-- BRIEF --
Copy each entry verbatim, excluding its images.

-- MATERIAL PROVIDED --

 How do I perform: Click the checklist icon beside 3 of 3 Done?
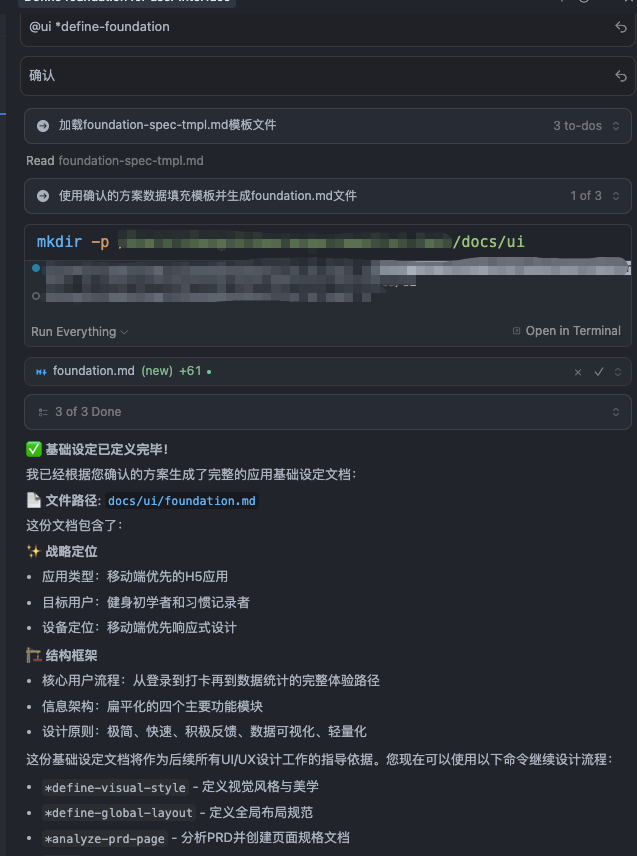43,412
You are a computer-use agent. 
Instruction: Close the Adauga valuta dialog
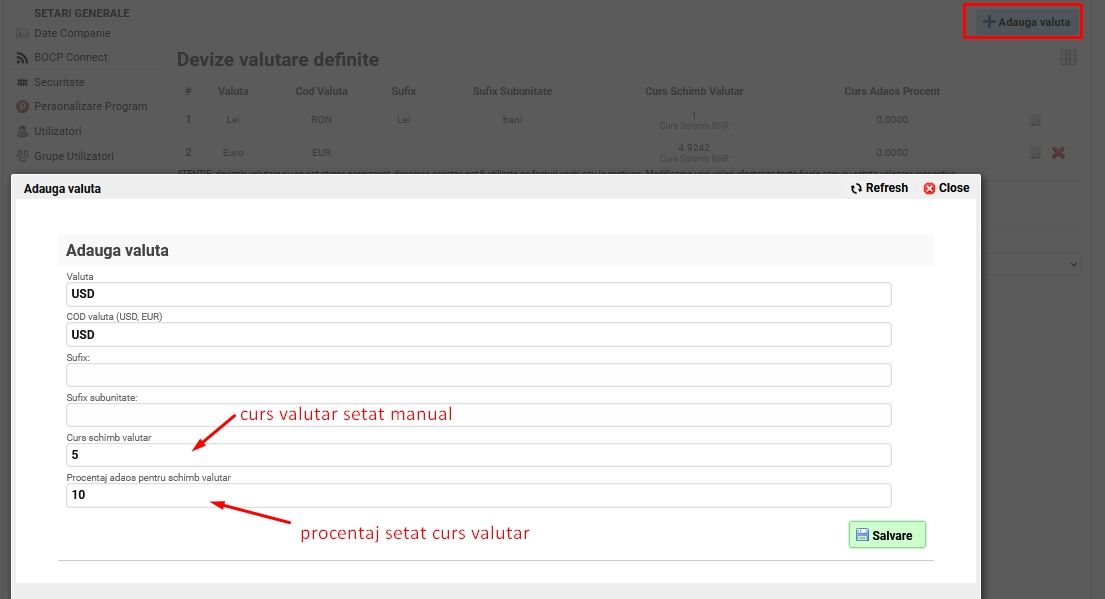pos(946,188)
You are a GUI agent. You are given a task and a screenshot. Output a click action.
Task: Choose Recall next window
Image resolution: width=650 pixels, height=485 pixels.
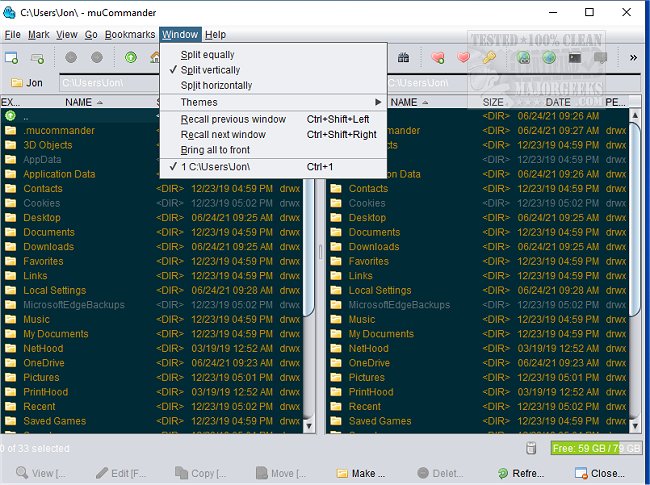pos(223,134)
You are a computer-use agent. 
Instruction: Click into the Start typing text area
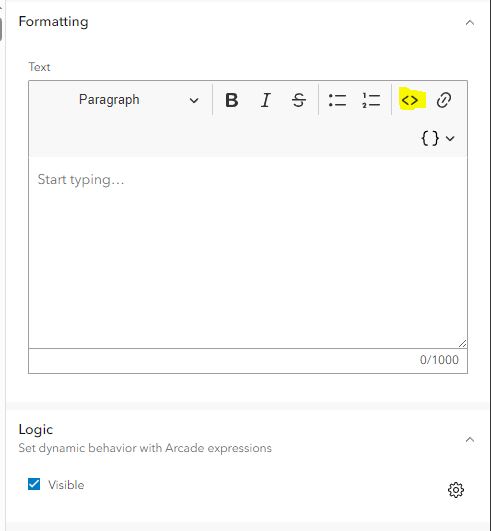pos(248,252)
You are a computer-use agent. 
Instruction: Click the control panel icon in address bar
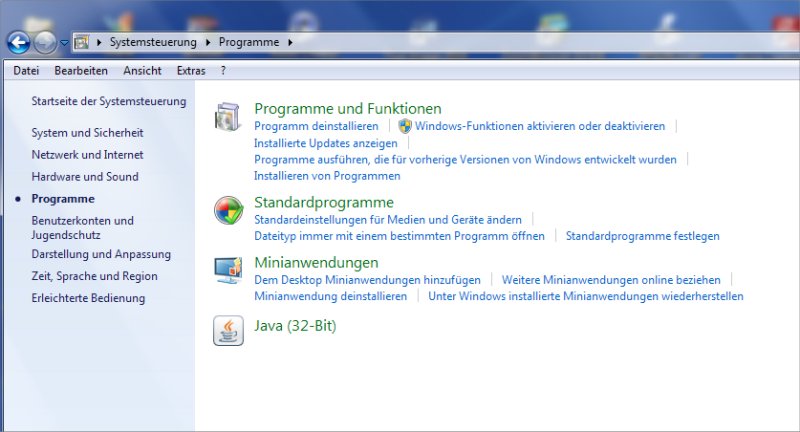(83, 42)

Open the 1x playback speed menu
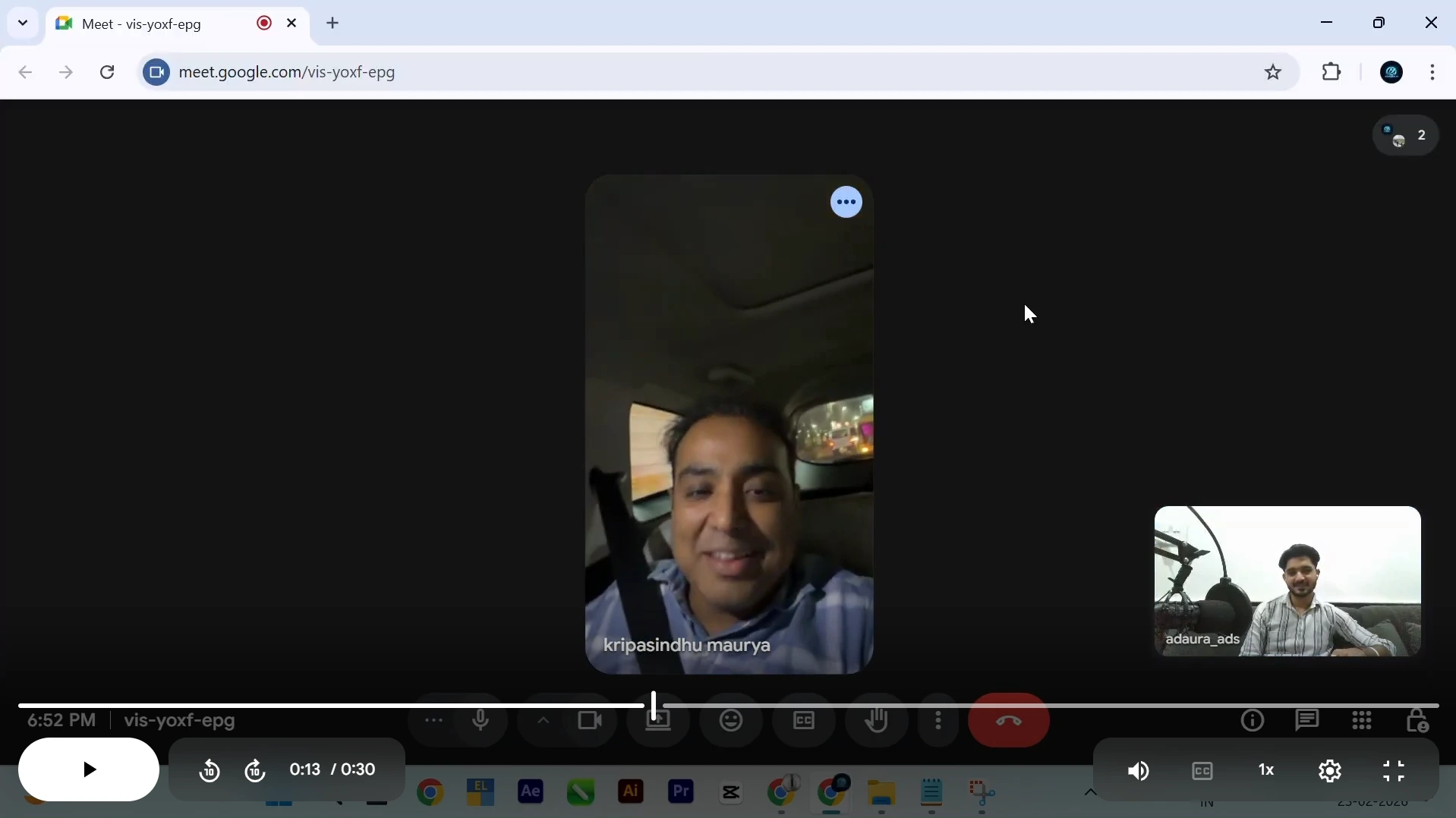click(1267, 772)
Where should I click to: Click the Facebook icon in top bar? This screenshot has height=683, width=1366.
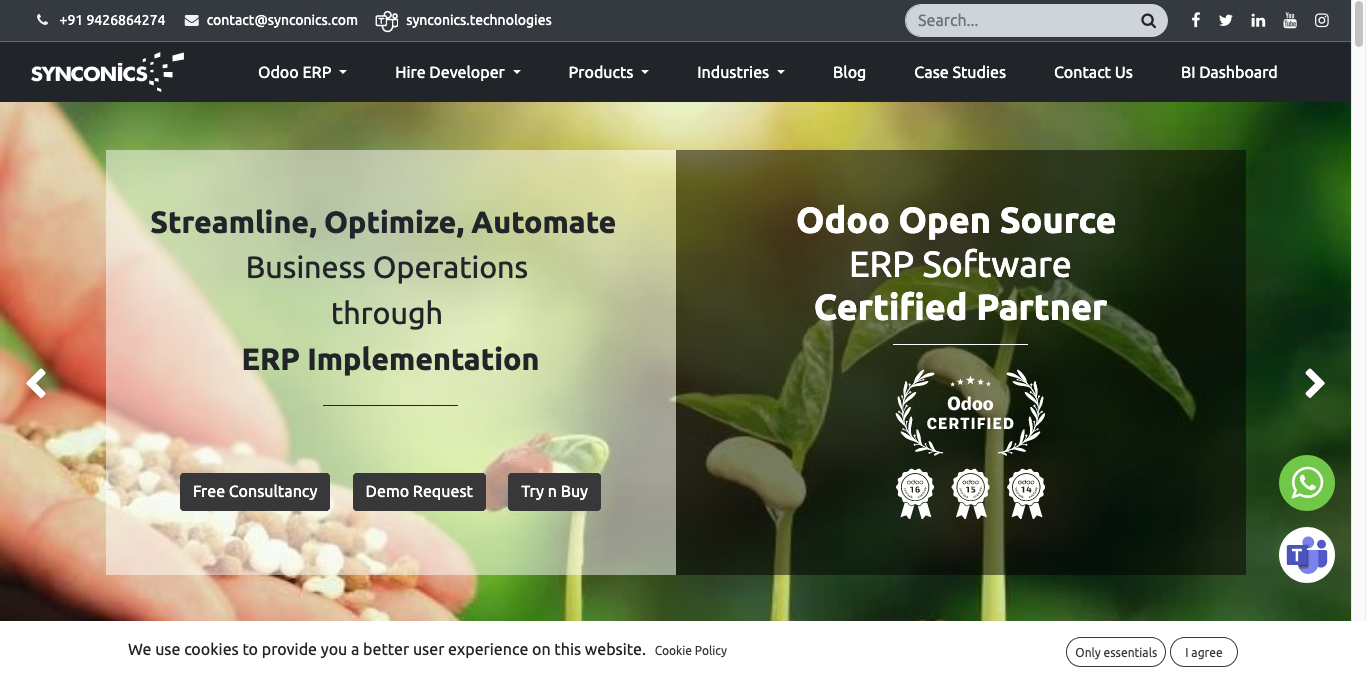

-- ANSWER FOR THIS EXERCISE --
 How do I perform: Click the checklist icon beside 3 of 3 Done?
43,412
You are a computer-use agent. 
Instruction: Close the Adauga valuta dialog
pos(946,188)
You are a GUI agent. You are given a task and a screenshot. Output a click action.
Task: Choose Recall next window
Image resolution: width=650 pixels, height=485 pixels.
pos(223,134)
You are a computer-use agent. 
Instruction: Click into the Start typing text area
pos(248,252)
You are a computer-use agent. 
Instruction: Click the control panel icon in address bar
(83, 42)

Open the 1x playback speed menu
click(1267, 772)
Where should I click to: Click the Facebook icon in top bar? This screenshot has height=683, width=1366.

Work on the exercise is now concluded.